Je suis preneuse de tout conseil, par contre je ne m'y connais pas beaucoup en informatique, alors merci d'être assez précis sur les démarches à suivre


----------



## malabar_91 (5 Janvier 2012)

Si tu as installé mac os X lion, c'est normal que ça freeze.
si tu as snow leopard, je ne sais pas. essaye onyx, ou réparer les autorisations.
ou redémarrer. tu as quoi comme ordi ?


----------



## Lawlet (5 Janvier 2012)

Hello, 



malabar_91 a dit:


> Si tu as installé mac os X lion, c'est normal que ça freeze.



Ne dis pas n'importe quoi.. OS X Lion ne fait pas freezer. Je l'utilise fréquemment et il n'y a aucun problème. Son problème ne vient pas de là! :hein:

Pour ce qui est du ralentissement de ton Mac il peut y avoir plusieurs raisons.. D'abord va faire un petit du coté de ton disque dur pour voir si il y a pas un petit manque de place.. Car en effet tu dois toujours avoir au moins 10 pour-cent de la capacité de ton disque *libre*
Sinon va voir dans ''*Moniteur d'activité*'' qui se trouve dans tes ''*utilitaires*'', et regarde ensuite quelles sont le ou les programmes qui te font ramer dans la colonne ''*mémoire réelle*'', fais aussi savoir ta rame disponible pour voir ce qu'il en est..
Si tu ne trouves toujours rien de suspect essaye le nettoyage Onyx comme cité par Malabar. Mais cela doit être à but préventif et non pas curatif. 

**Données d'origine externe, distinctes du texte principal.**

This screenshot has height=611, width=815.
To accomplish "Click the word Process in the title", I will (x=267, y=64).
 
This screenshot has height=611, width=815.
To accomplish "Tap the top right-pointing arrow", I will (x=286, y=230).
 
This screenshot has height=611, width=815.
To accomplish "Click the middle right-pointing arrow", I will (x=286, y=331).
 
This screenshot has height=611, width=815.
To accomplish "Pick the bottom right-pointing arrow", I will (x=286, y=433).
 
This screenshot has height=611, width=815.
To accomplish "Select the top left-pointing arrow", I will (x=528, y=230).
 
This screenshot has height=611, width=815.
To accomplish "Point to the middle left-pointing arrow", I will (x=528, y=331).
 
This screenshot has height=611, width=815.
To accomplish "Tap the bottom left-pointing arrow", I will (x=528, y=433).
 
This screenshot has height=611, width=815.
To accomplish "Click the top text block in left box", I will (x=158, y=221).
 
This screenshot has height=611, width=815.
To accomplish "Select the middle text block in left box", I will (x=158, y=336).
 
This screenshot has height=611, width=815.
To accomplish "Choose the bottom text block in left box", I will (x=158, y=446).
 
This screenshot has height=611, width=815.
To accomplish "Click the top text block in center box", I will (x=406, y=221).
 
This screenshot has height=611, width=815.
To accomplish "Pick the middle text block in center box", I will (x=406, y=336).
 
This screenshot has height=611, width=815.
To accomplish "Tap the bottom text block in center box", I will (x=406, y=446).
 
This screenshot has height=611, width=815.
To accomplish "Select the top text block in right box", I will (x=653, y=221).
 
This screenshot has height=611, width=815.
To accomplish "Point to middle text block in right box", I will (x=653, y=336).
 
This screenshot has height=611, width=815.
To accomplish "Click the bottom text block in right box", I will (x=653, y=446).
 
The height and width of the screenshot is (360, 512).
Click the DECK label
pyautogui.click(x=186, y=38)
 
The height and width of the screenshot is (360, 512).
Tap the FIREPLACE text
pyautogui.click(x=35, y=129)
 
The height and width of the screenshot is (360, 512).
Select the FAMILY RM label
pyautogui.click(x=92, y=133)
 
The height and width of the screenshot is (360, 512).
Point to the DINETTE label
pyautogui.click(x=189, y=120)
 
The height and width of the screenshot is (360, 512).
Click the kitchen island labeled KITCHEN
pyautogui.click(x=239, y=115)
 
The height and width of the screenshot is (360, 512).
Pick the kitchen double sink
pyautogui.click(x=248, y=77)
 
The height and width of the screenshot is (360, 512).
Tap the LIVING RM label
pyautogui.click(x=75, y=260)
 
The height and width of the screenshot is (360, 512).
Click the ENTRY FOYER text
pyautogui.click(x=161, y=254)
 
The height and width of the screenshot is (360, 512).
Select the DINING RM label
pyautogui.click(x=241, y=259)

J'éspère t'avoir un peu aider. Fais nous parvenir la suite des évènements. 

Bonne soirée


----------



## standecourmas (5 Janvier 2012)

Bonjour,
Sinon, tu vas dans le finder (dans le dock, clic) puis dans ton dossier utilisateur (la petite maison) tu cherches le dossier "PubSub" (tu bascules la flèche pour voir son contenu). Il y a un dossier dedans qui s'appelle DataBase, tu l'ouvres aussi et là enfin tu trouves un fichier qui s'appelle "Database sqlite3" et lui, tu peux le mettre dans la corbeille et tu vides la corbeille. Précision importante faire cette manip sans ouvrir Safari. Une fois la corbeille vidée, tu ouvres Safari et normalement, les pages s'ouvrent plus vite.
Tu peux faire cette opération régulièrement sans aucune crainte.
Meilleurs voeux.
Stan


----------



## vegankitty (5 Janvier 2012)

Lawlet a dit:


> Hello,
> 
> 
> 
> ...



Merci pour tes conseils. J'ai fait comme tu m'as dit, en gros voilà ce que j'ai:
Safari 87Mo
iTunes 77Mo
Mail 50Mo
iChat 31Mo

Ca a l'air normal non? Je vais essayer de garder cette fenêtre ouverte pour voir si ça change au moment des bugs.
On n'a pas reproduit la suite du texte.